A demora no deferimento de regimes especiais e a análise de créditos acumulados ilustraram a apresentação de Gustavo de Magalhães Gaudie Ley, coordenador da Administração Tributária da Secretaria Estadual da Fazenda do Estado de São Paulo (Sefaz-SP).

De acordo com Gaudie Ley, um novo sistema que visa facilitar a análise de situações pontuais de contribuintes com dificuldades junto ao Fisco será implantado em breve.

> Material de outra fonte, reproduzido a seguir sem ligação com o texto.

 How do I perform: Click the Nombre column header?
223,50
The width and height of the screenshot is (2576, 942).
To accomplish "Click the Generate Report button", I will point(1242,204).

Nas palavras do coordenador do Sefaz-SP, esses regimes especiais autorizam a adoção de procedimentos simplificados em relação à norma geral estabelecida no regulamento do ICMS, que podem ser concedidos em relação à emissão de documentos, escrituração fiscal e pagamento do imposto.

Gaudie Ley explica que essa revisão sistemática na melhoria dos processos de regimes especiais tem o objetivo de facilitar o cumprimento das obrigações tributárias frente a complexidade da legislação, das especificações operacionais, dos avanços tecnológicos e das novas formas de atividade econômica.

“Vamos aumentar o volume de saídas em relação ao de entrada. Anteriormente, uma empresa precisava estar regularizada, ter sócios regulares, endereço correto e nenhum tipo de infração. Ou seja, uma série de burocracias que demoravam para ser analisadas até chegar ao mérito. Agora, invertemos a lógica”, diz.

“Uma regulamentação irá determinar que os contribuintes que têm boa relação com o Fisco já terão essa liberação para posteriormente, analisarmos as pendências”.